As for the game itself, the mechanic is as you’d expect, with your horizontal or vertical paddle sliding from left to right (or top to bottom), and it’s up to you to make sure your projectile stays in motion, to clear all the bricks from the level. Easy so far, right? Well, as you move through the levels, extra layers of complexity get added: you get the ability to blow objects away, or suck them towards you. When you apply this to your game, the ball no longer moves in a straight line – you can make it curve and move around the screen, in order to more easily smash bricks in tricky positions. Except it’s not just your ball that’s moving; everything else is also affected by the suck/blow, including loose bricks, and brick shards. Collecting brick shards helps power you up for other special moves, but if a loose brick hits you, it’ll knock your paddle off its rails.
Eventually you get the ability to shield yourself, add additional balls to the mix, and get a powerful missile attack, and I’ll wager that by the time you get to this stage you’ll be well and truly hooked.
Shatter offers a good selection of gameplay options as well: there’s story mode, which has a series of unlockable game types (different combinations of paddle location, brick types, and layout); endless, and endless co-op (you can play with a friend on the same keyboard); time attack and time attack co-op; bonus, and boss rush.

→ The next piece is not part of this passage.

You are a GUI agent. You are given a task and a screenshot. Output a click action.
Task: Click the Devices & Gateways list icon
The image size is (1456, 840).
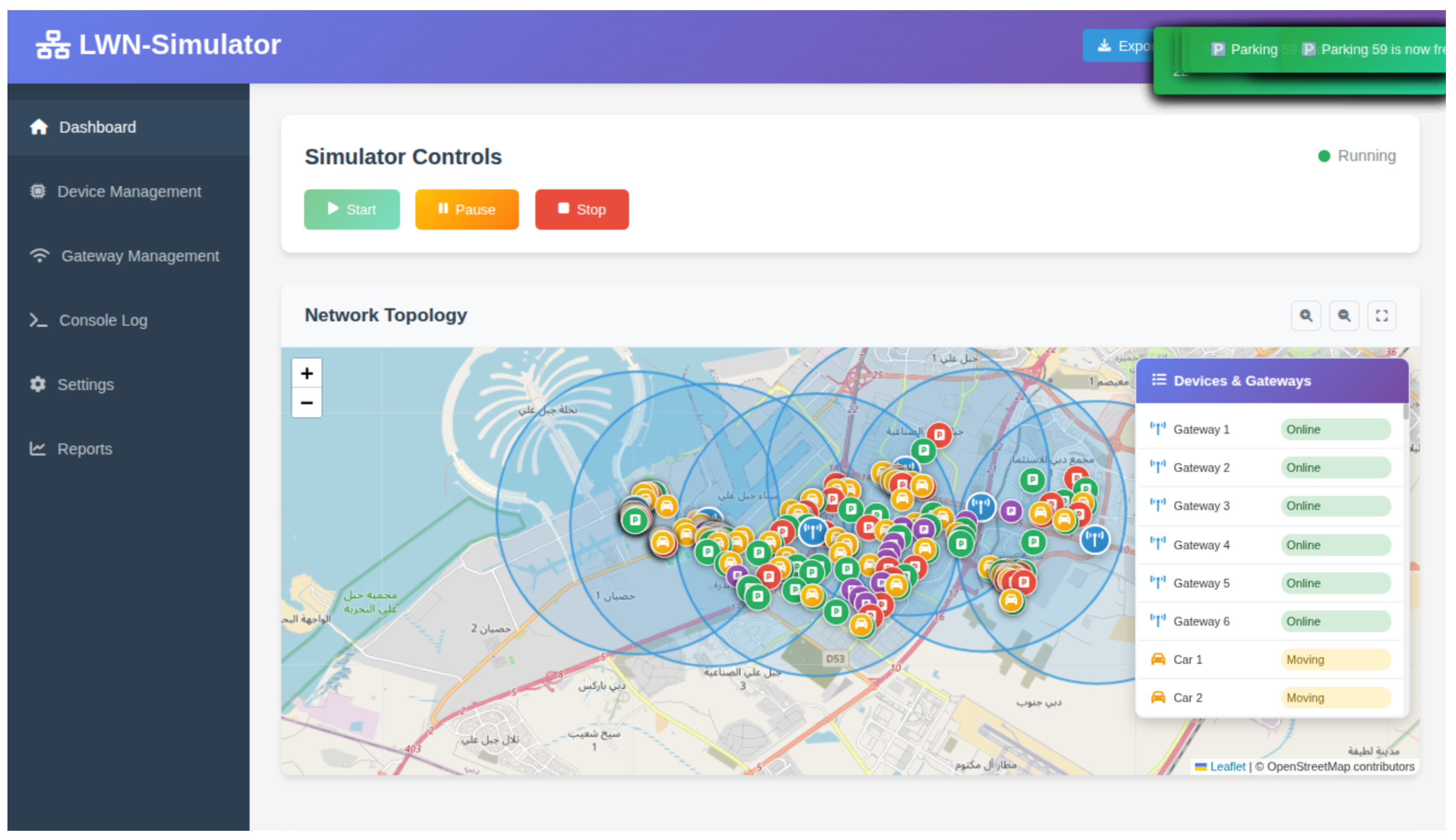1159,380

Story mode’s a good way to get a feel for the game, and the first option acts as a bit of a tutorial for new players, giving you new abilities one at a time rather than flooding you with too many options. I loved the Boss fights at the end of each, where you have to take on a huge brick monster, and take him down one brick at a time. (The Boss track is pretty nifty as well). Co-op mode adds another layer of complexity to the mix, with two paddles on the go at once. The other options are fairly self-explanatory.
All up, Shatter is a solid little number, with loads of features to guarantee replayability, and the sort of manic speediness that you would naturally expect from a game where you smash things into little bits for fun. At $10 US through Steam, it’s certainly excellent value for money. A big, big thumbs up on this one.